Closed
Description
Suppress Redundant Error Message on Authentication Failed
Request Type
Bug
Work Environment
Question | Answer |
---|---|
TheHive version | thehiveproject/thehive4:latest |
Package Type | Docker |
Problem Description
When login fails, 2 separate error messages are fired off:
1:
[error] o.t.t.s.TOTPAuthSrv [00000190|0773abb5] Authentication failure
org.thp.scalligraph.AuthenticationError: Operation not supported
at org.thp.scalligraph.auth.AuthSrv.authenticate(AuthSrv.scala:55)
at org.thp.scalligraph.auth.AuthSrv.authenticate$(AuthSrv.scala:52)
at org.thp.scalligraph.auth.KeyAuthSrv.authenticate(KeyAuthSrv.scala:11)
at org.thp.scalligraph.auth.MultiAuthSrv.$anonfun$authenticate$1(MultiAuthSrv.scala:71)
at org.thp.scalligraph.auth.MultiAuthSrv$$anonfun$$nestedInanonfun$forAllAuthProvider$1$1.applyOrElse(MultiAuthSrv.scala:59)
at org.thp.scalligraph.auth.MultiAuthSrv$$anonfun$$nestedInanonfun$forAllAuthProvider$1$1.applyOrElse(MultiAuthSrv.scala:57)
at scala.runtime.AbstractPartialFunction.apply(AbstractPartialFunction.scala:38)
at scala.util.Failure.recoverWith(Try.scala:236)
at org.thp.scalligraph.auth.MultiAuthSrv.$anonfun$forAllAuthProvider$1(MultiAuthSrv.scala:57)
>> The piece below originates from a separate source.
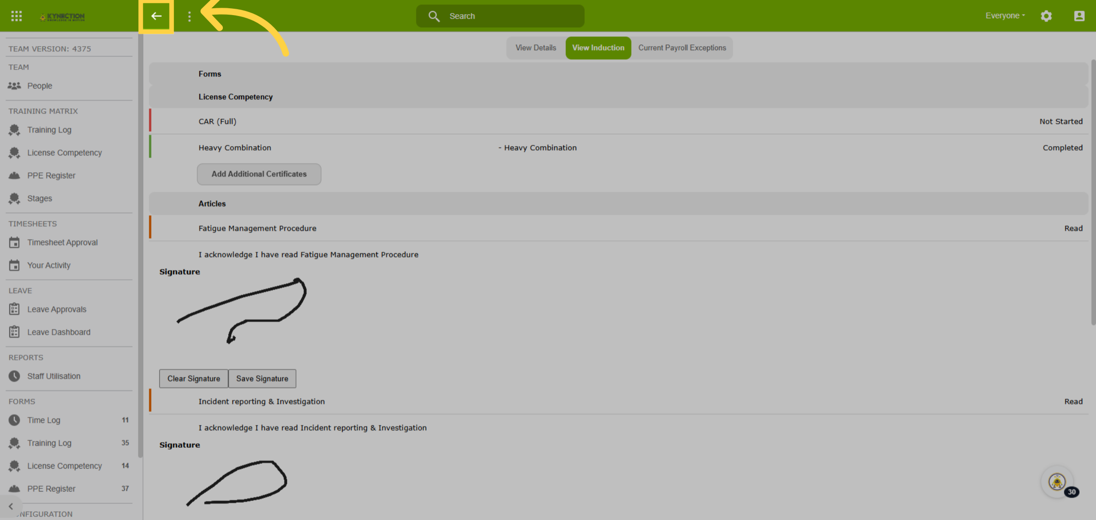This screenshot has height=520, width=1096.
Task: Click Add Additional Certificates button
Action: pos(259,174)
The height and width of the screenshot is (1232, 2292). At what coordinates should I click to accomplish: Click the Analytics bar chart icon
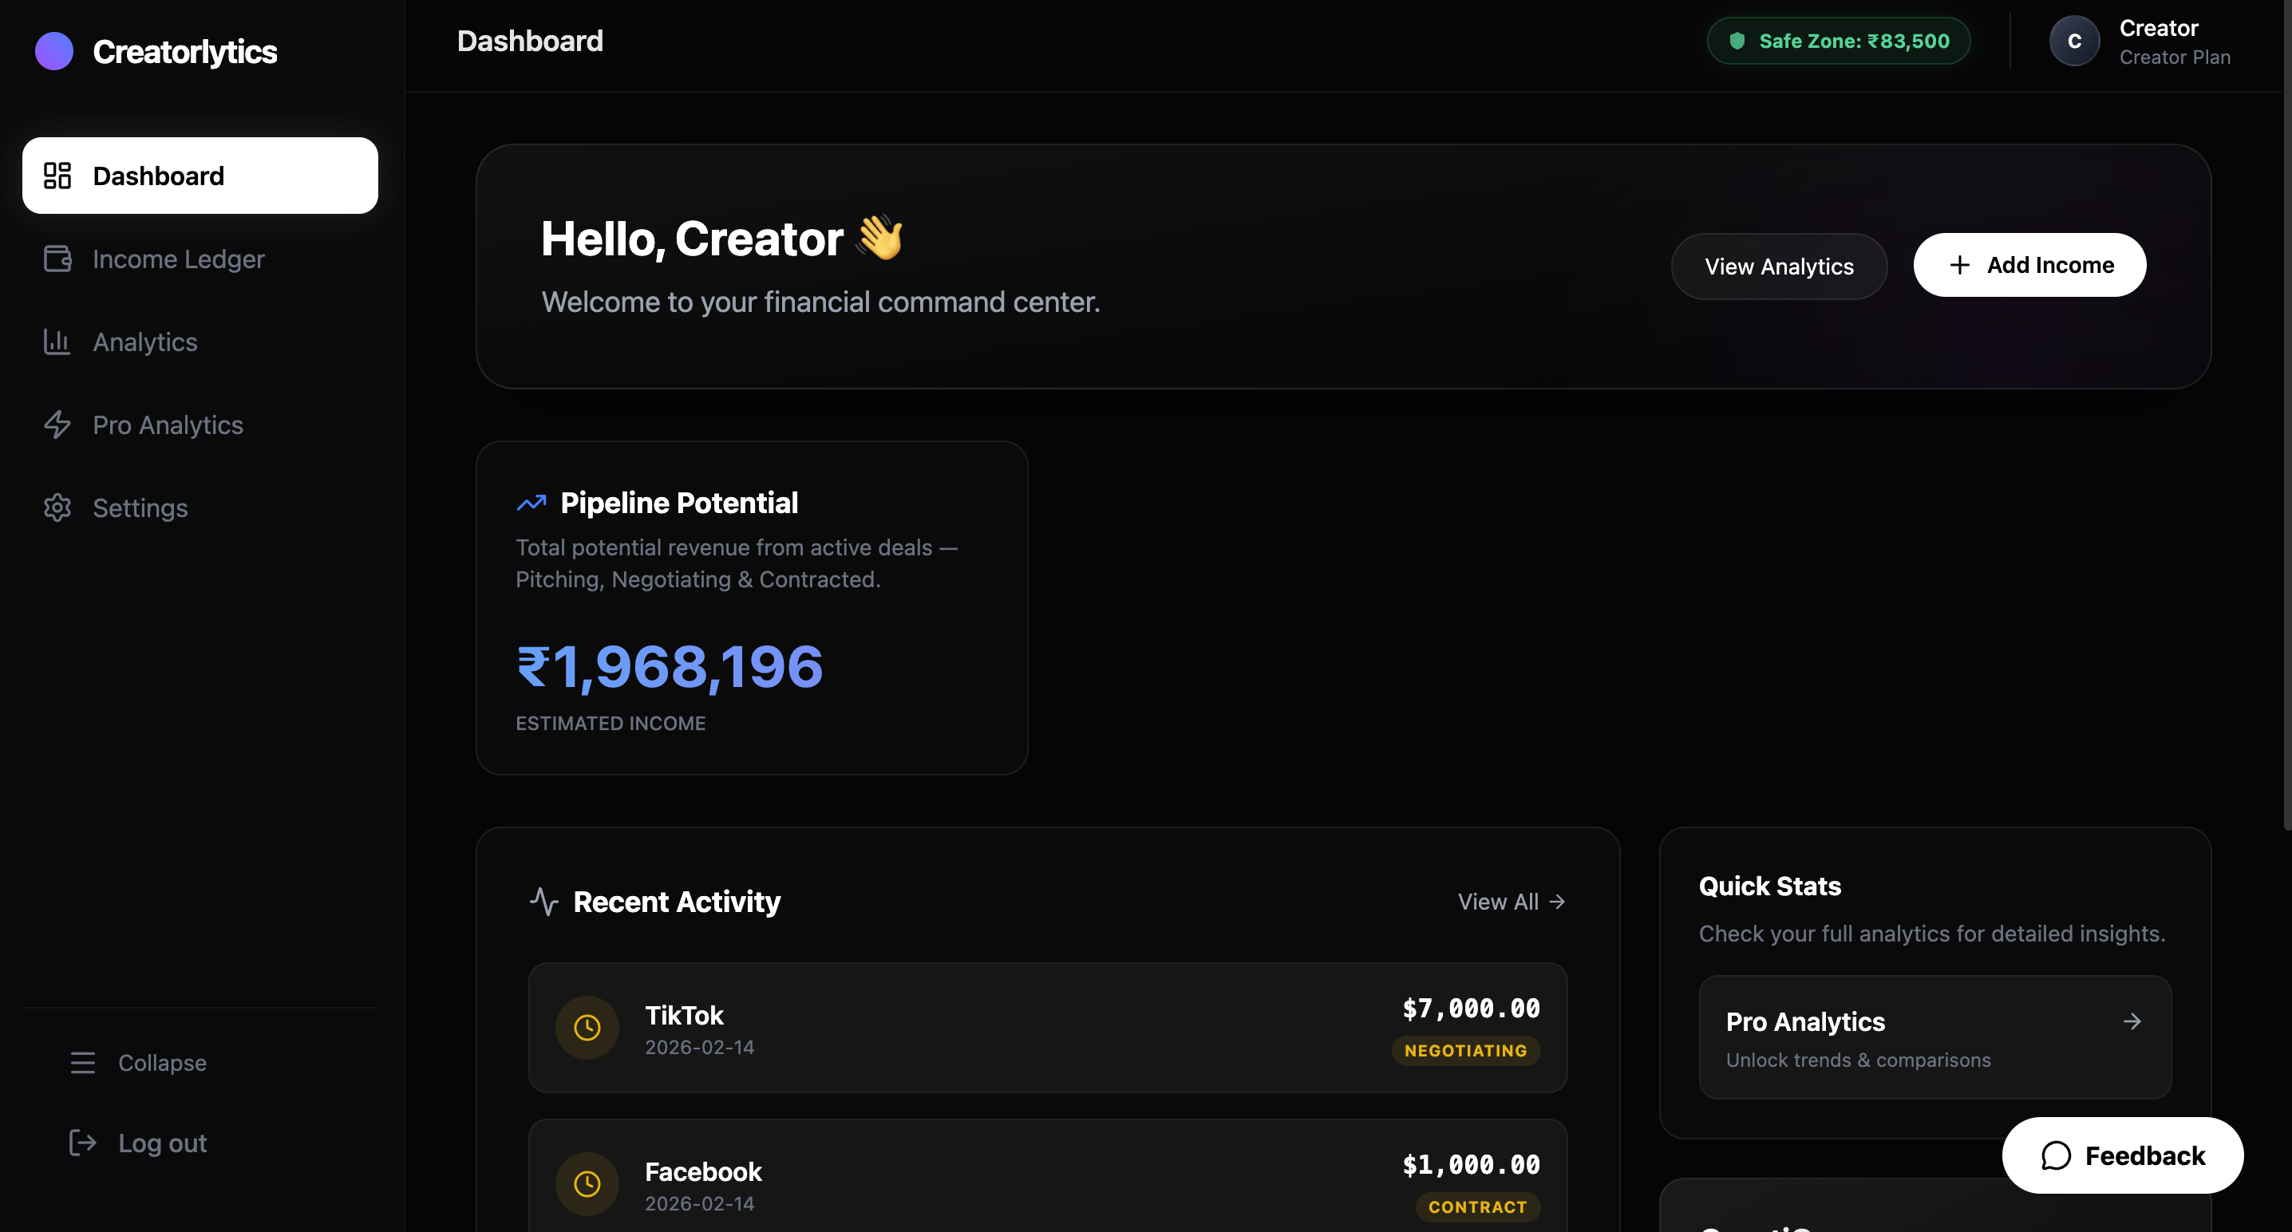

at scala.collection.LinearSeqOptimized.foldLeft(LinearSeqOptimized.scala:126)
2:
[warn] o.t.s.ErrorHandler [00000190|] POST /api/login returned 401: Authentication failure
Authentication failure should not be classified as an error, and will FP on logging platforms. Please suppress for log sanitation.
Steps to Reproduce
- Spin up TH4
- Go to login splash page
- Log in with bad credentials
- Observe error message
Possible Solutions
I believe the offending line is here:
If I'm reading this right, if password authentication fails it will go on to test key-based authentication, and fail there.